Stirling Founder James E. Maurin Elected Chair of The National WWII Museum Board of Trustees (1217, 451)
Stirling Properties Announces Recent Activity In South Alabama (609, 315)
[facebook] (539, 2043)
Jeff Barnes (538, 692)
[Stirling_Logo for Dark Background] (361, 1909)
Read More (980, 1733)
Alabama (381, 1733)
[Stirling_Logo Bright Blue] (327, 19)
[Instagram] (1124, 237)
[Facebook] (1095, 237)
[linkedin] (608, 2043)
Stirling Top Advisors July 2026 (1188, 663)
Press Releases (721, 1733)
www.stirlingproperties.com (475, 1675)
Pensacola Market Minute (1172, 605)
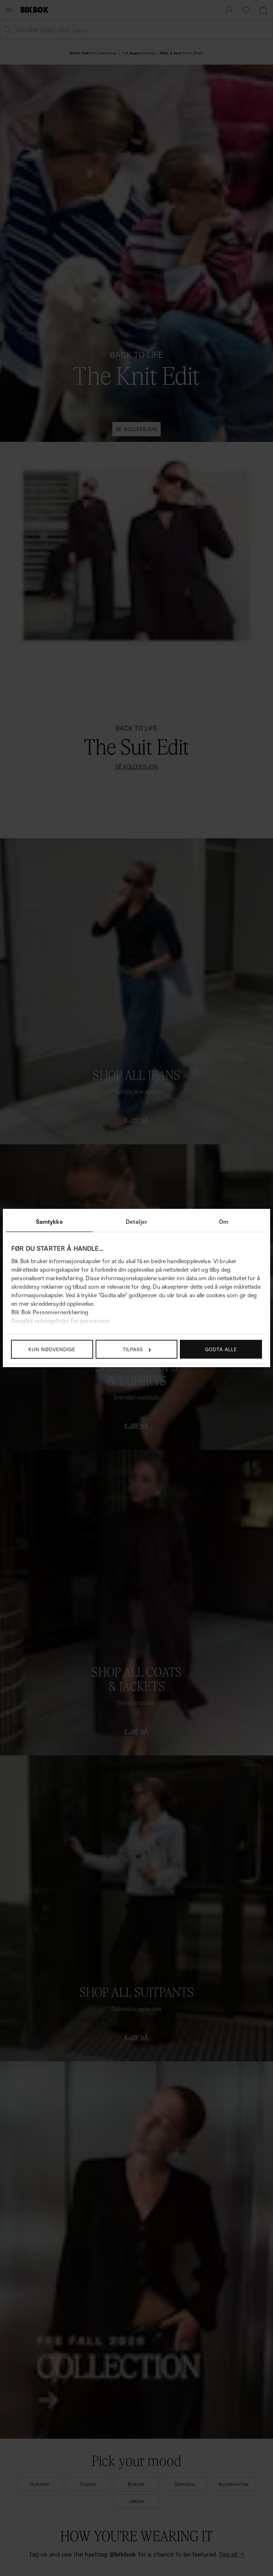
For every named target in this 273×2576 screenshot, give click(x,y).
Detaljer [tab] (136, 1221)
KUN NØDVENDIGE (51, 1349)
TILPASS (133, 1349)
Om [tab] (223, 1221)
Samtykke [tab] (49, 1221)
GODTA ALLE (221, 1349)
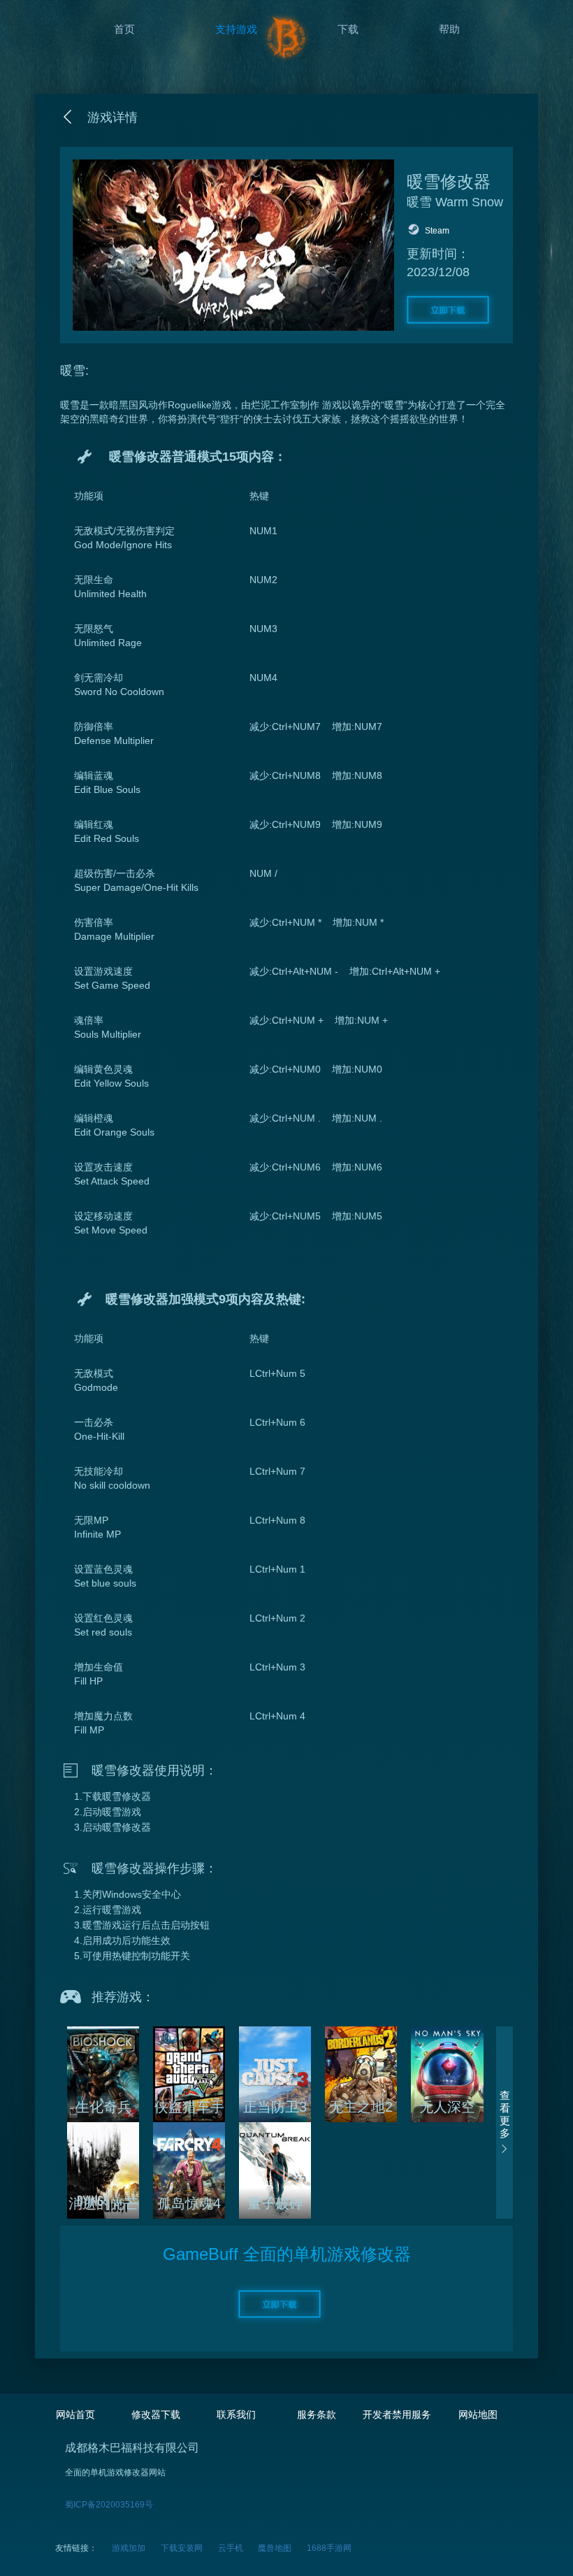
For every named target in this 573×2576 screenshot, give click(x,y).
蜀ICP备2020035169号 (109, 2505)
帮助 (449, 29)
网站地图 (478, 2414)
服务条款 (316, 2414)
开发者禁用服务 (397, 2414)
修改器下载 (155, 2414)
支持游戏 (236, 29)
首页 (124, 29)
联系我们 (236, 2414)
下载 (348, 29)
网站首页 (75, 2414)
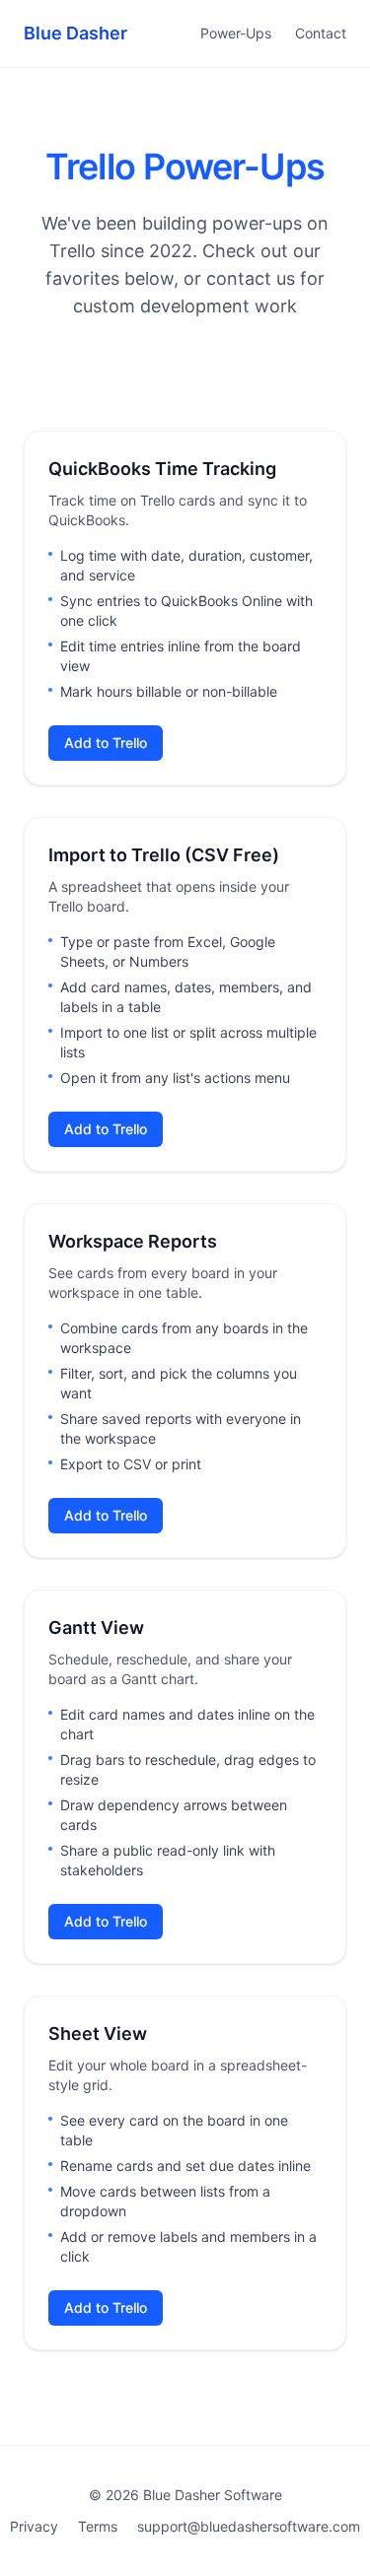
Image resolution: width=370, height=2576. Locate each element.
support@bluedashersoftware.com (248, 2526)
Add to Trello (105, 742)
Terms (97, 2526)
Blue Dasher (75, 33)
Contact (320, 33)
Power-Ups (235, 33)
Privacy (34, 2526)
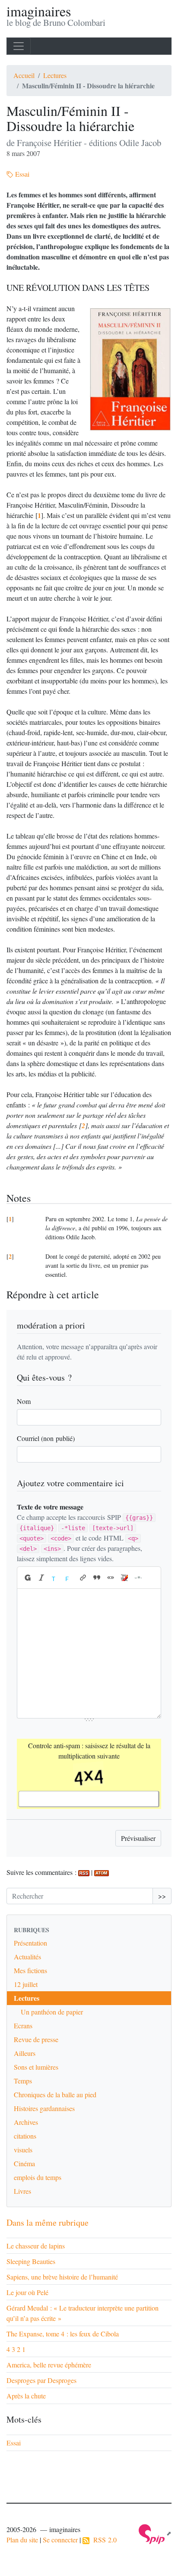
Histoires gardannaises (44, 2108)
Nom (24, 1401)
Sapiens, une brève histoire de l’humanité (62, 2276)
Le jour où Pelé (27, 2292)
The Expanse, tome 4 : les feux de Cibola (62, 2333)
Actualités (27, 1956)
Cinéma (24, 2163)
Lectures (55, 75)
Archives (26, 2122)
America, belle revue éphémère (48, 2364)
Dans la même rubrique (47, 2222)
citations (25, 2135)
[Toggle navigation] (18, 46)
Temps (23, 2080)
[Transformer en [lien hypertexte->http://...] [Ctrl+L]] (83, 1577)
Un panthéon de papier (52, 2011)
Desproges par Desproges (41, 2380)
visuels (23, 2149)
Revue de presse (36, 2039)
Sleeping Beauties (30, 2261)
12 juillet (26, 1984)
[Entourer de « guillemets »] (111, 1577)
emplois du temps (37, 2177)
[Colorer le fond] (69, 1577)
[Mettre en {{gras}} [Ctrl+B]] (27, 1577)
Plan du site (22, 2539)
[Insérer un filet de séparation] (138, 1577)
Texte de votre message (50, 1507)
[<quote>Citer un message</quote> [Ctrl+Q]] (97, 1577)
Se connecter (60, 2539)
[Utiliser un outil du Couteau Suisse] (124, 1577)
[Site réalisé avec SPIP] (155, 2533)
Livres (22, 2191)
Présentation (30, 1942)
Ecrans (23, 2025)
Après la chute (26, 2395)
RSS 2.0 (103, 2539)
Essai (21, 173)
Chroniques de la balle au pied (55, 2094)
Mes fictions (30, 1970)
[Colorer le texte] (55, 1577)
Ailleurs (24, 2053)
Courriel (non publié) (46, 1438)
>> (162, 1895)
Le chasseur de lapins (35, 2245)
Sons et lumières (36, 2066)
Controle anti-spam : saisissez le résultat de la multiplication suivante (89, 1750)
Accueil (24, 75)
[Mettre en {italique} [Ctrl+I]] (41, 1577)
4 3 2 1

-- -- --

Exercise directions — For this exercise, return exactly the lines above from the line with "服务条款 (316, 2414)" through the line with "Mes fictions (30, 1970)", both included. Do not copy the pictures.

Answer box —
服务条款 (316, 2414)
开发者禁用服务 (397, 2414)
修改器下载 (155, 2414)
支持游戏 (236, 29)
首页 (124, 29)
联系我们 (236, 2414)
下载 (348, 29)
网站首页 (75, 2414)
Image resolution: width=370, height=2576. Locate each element.
support@bluedashersoftware.com (248, 2526)
Add to Trello (105, 742)
Terms (97, 2526)
Blue Dasher (75, 33)
Contact (320, 33)
Power-Ups (235, 33)
Privacy (34, 2526)
Histoires gardannaises (44, 2108)
Nom (24, 1401)
Sapiens, une brève histoire de l’humanité (62, 2276)
Le jour où Pelé (27, 2292)
The Expanse, tome 4 : les feux de Cibola (62, 2333)
Actualités (27, 1956)
Cinéma (24, 2163)
Lectures (55, 75)
Archives (26, 2122)
America, belle revue éphémère (48, 2364)
Dans la même rubrique (47, 2222)
citations (25, 2135)
[Toggle navigation] (18, 46)
Temps (23, 2080)
[Transformer en [lien hypertexte->http://...] [Ctrl+L]] (83, 1577)
Un panthéon de papier (52, 2011)
Desproges par Desproges (41, 2380)
visuels (23, 2149)
Revue de presse (36, 2039)
Sleeping Beauties (30, 2261)
12 juillet (26, 1984)
[Entourer de « guillemets »] (111, 1577)
emplois du temps (37, 2177)
[Colorer le fond] (69, 1577)
[Mettre en {{gras}} [Ctrl+B]] (27, 1577)
Plan du site (22, 2539)
[Insérer un filet de séparation] (138, 1577)
Texte de votre message (50, 1507)
[<quote>Citer un message</quote> [Ctrl+Q]] (97, 1577)
Se connecter (60, 2539)
[Utiliser un outil du Couteau Suisse] (124, 1577)
[Site réalisé avec SPIP] (155, 2533)
Livres (22, 2191)
Présentation (30, 1942)
Ecrans (23, 2025)
Après la chute (26, 2395)
RSS 2.0 (103, 2539)
Essai (21, 173)
Chroniques de la balle au pied (55, 2094)
Mes fictions (30, 1970)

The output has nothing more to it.